Bersama dengan adik Ilham MR yang saat itu sedang berkuliah di Yogya dan memimpin LPM Arena UIN Sunan Kalijaga, kami bersepakat untuk mendirikan sebuah penerbitan kecil bernama Kulibuku Maspul. Hingga saat ini, sudah ada 10 judul buku yang diterbitkan. Sebagai penerbit pemula dan mengakomodir penulis pemula dan lokal, tentu masih berjalan begitu pelan. Kami menerbitkan buku sambil mengajak orang mau menulis. Di samping itu, kami juga berusaha mengembangkan diri dan mempelajari dunia perbukuan.

Kulibuku Maspul yang tadinya hadir sebagai penerbit, mulai memperluas unit usaha saat pandemi. Ini digawangi oleh Ilham MR dengan menyuguhkan Kulibuku Cafe di Dusun Botto Lamoro, Desa Karrang.
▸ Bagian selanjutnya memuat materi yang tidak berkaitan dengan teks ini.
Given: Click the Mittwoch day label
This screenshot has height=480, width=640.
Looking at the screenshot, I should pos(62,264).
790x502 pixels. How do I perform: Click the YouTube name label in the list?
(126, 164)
Usaha ini kemudian kehilangan nafas saat Ilham MR memilih masuk pesantren sehabis di wisuda secara online karena dampak Covid-19, untuk mengabdi kepada almamaternya sebagai ustadz Bahasa Arab di Pondok Pesantren Modern Rahmatul Asri Maroangin. Sementara itu, saya sudah menyiapkan ruang baru untuk Kulibuku Maspul, semacam kantor penerbitan sekaligus mewujudkan unit baru bernama Microlibrary. Sejak tahun 2021, hasrat untuk segera membuat ruang microlibrary selalu diulur-ulur oleh kesibukan sana-sini di perpustakaan. Di tambah tentunya modal yang tak menentu. Barulah pada tahun lalu, saya mulai merealisasikan hasil desain ruang depan rumah yang gambarnya tiap malam terpanjang di layar laptop-ketika membukanya.
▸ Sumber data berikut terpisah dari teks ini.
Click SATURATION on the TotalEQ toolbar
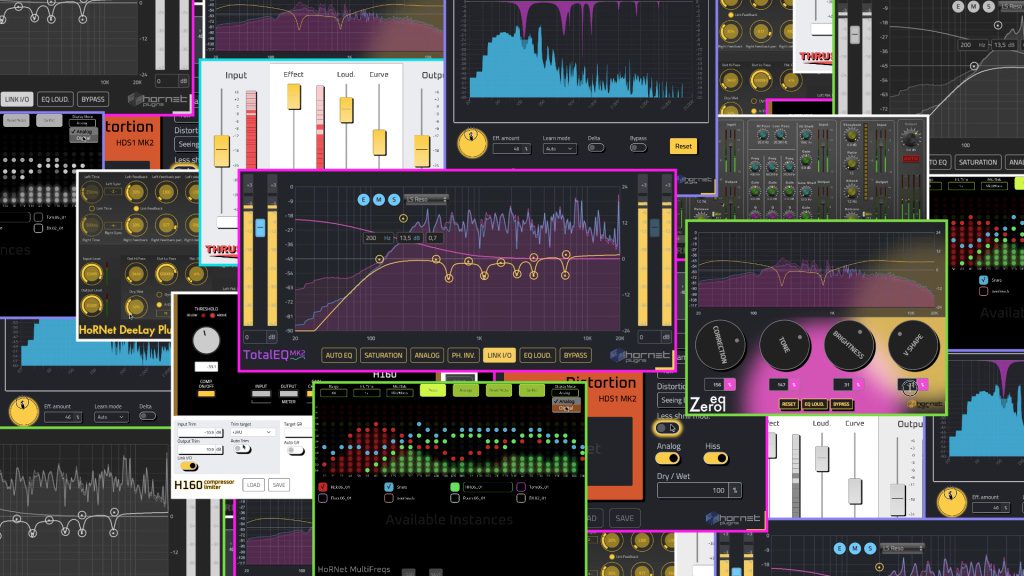 [x=382, y=355]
Sejujurnya, saya pun telah penuh hati untuk menghadirkan toko buku, namun modalnya harus dialihkan ke penataan ruang depan. Saya menundanya sementara waktu, sembari tetap memupuk usaha itu, paling tidak dengan menjual beberapa buku hasil terbitan Kulibuku Maspul yang masih tersedia stoknya. Yang pasti, Kulibuku sedang berupaya bergerak dalam tiga unit yakni penerbit, toko buku, dan microlibrary. Goresan ini paling tidak juga menjadi pengikat janji yang harus ditunaikan. Saya memilih mencoba tiga hal ini bukan semata karena dunia bisnis, tapi ingin merasai bagaimana ekosistem ini bisa berjalan dalam satu kesatuan. Kalaupun nanti jadi besar, saya sudah menaruh arah seperti kewirausahaan sosial yang berbasis pada pengetahuan. Syukur-syukur dari kerja ini bisa menjadi peletak jalan bagi impian lainnya yakni membangun Madrasah yang berbasis perpustakaan dan ekoliterasi. Sebuah impian yang akhir-akhir ini dipengaruhi pustakawan seperti al-Qayrawan yang merangkap sebagai pengajar saat mengelola perpustakaan Madrasah Nizamiyah.

Soal cita-cita tadi yang ingin menghadirkan madrasah, ini tak terlepas dari adanya pemahaman terhadap pentingnya pendidikan, literasi dan kepustakawanan menjadi satu nafas dalam proses pendidikan. Apalagi hingga detik ini, di wilayah adminisitrasi saya bekerja, belum menjumpai satu pun sekolah yang benar-benar menunjukkan perpustakaan sebagai aspek penting dalam memupuk kemandirian belajar yang menyiapkan pembelajar sepanjang hayat. Padahal bila belajar dari sejarah, ada ruang belajar nonformal yang mengandalkan ruang baca/ilmu pengetahuan (katakanlah konsep perpustakaan) sebagai pemantik jadi pendidikan formal. Integrasi ini sudah seharusnya dipraktikkan dengan memulai langkah-langkah kecil, dengan beragam inisiatif. Salah satu langkah itu, dengan menarasikan bahwa ibarat dokter dengan kliniknya, maka pustakawan dengan perpustakaannya (Kulibuku mircrolibrary). Pustakawan sebagai profesi juga musti membuka ruang praktik dan konsultasi berupa ruang diskusi, agar dari sinilah gaung pustakawan kian memberi arti. Sebagai pandu dalam dunia membaca, pengelolaan perpustakaan dan penggerak literasi, sangat wajar bila pustakawan tak boleh melepaskan hidupnya dengan dunia buku di luar jam formal bekerjanya. Maka wajarlah bila dikatakan pula bahwa suatu perpustakaan adalah pustakawannya.

Microlibrary atau perpustakaan mini tak berarti nanti koleksinya hanya sedikit dan tak dikembangkan, mungkin akan terus bertambah. Jika nanti ada perluasan layanan pun juga tak masalah, ada bantuan buku atau apa saja yang mendukung, akan kita jadikan contoh dalam pemanfataannya yang sesuai fungsi dan harapan. Bahkan bila nanti buku yang kami jual tak laku, tak apa buka segel plastik dalam kurun waktu tertentu. Jual buku itu seperti membantu orang memiliki buku dan memudahkan aksesnya, agar mereka tak harus ke Makassar. Syukur-syukur bila pembeli buku Kulibuku akhir buat perpustakaan pribadi juga.

Anyway, Kulibuku mungkin saat ini masih sunyi, tapi semangat untuk menyala akan terus mengiringi. Bismillah.